00:05:02.600 | to practice listening,

00:05:03.720 | but I don't know how to remove the subtitles.

00:05:06.040 | Please help me remove the subtitles.

00:05:07.960 | Now, this is the kind of thing

00:05:09.360 | that I am looking forward to.

00:05:10.600 | Honestly, it takes me like an hour at least,

00:05:13.880 | sometimes two to edit these videos in Descript

00:05:16.720 | and I'm looking for an agent

00:05:18.760 | that can kind of mimic my style of editing

00:05:21.900 | and just like immediately edit these videos.

00:05:24.480 | Why can't existing agents already crush the simpler tasks?

00:05:28.320 | Well, apparently more than 75% of their clicks

00:05:31.880 | are inaccurate.

00:05:33.100 | Must be pretty frustrating to be an AI agent

00:05:35.560 | that's repeatedly clicking the screen

00:05:37.240 | and not being able to click the right thing.

00:05:39.040 | Oh, and also they were attracted by advertisement content,

00:05:43.320 | which affects their judgment.

00:05:44.720 | Just imagine you in the future

00:05:46.560 | having given your credit card to an AI agent

00:05:49.040 | and watching "Helpless" as it clicks on an ad

00:05:51.920 | and buys a random product.

00:05:53.800 | Now, I know the flaws of agents can seem silly sometimes,

00:05:57.080 | unlike we're years and years away from usable agents,

00:06:00.040 | but let me give you a little anecdote.

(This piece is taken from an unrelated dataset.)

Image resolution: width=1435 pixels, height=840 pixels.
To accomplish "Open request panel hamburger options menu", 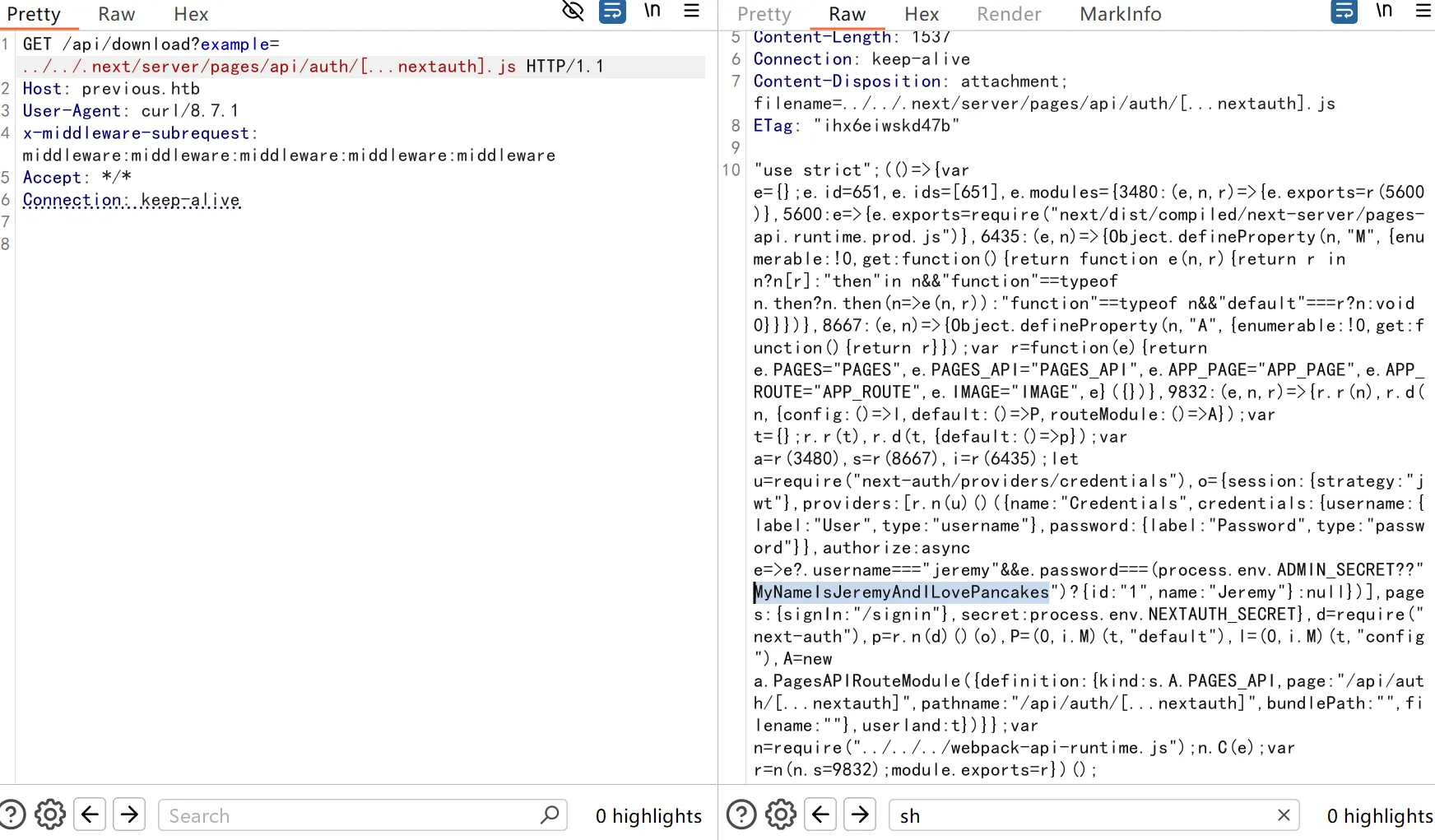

00:06:01.840 | Just almost for fun one time years ago,

00:06:04.400 | I created over 200 pages worth of mathematics puzzles

00:06:09.200 | and quizzes with explainers.

00:06:10.960 | Now, as it happened,

00:06:12.000 | those quizzes proved really quite useful

00:06:14.960 | to benchmark early AI models like the original ChatGPT.

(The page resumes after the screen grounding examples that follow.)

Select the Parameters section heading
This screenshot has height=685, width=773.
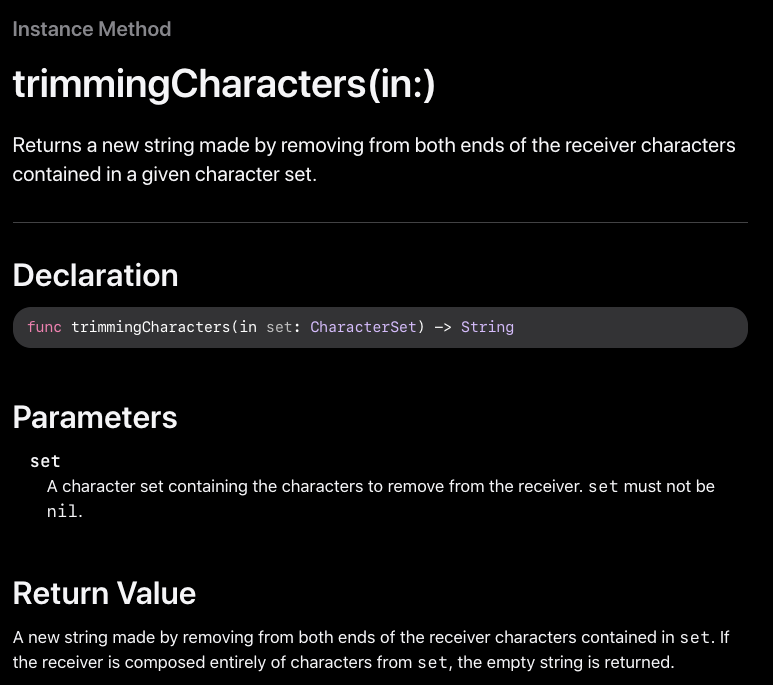95,417
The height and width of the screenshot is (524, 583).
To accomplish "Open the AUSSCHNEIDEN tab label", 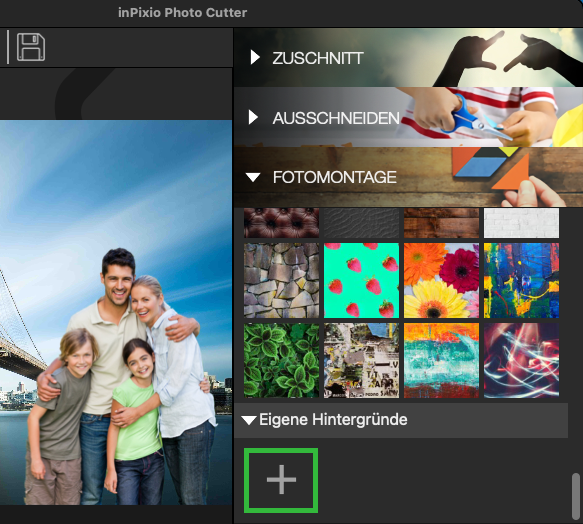I will pyautogui.click(x=336, y=118).
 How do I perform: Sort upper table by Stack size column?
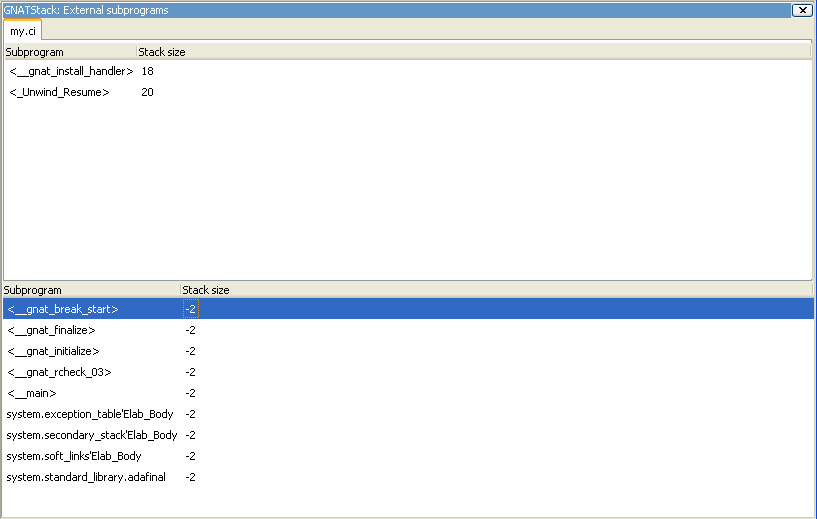162,51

00:06:18.520 | And as you probably experienced yourself,

00:06:21.000 | those early models like again,

00:06:22.600 | the original ChatGPT flopped hard

00:06:24.680 | on pretty much all of the questions

00:06:26.560 | except the most simple calculation ones.

00:06:28.640 | Fast forward two years

00:06:29.920 | after the initial release of ChatGPT

00:06:32.120 | and O1, when I got access,

00:06:35.200 | crushed pretty much every single question.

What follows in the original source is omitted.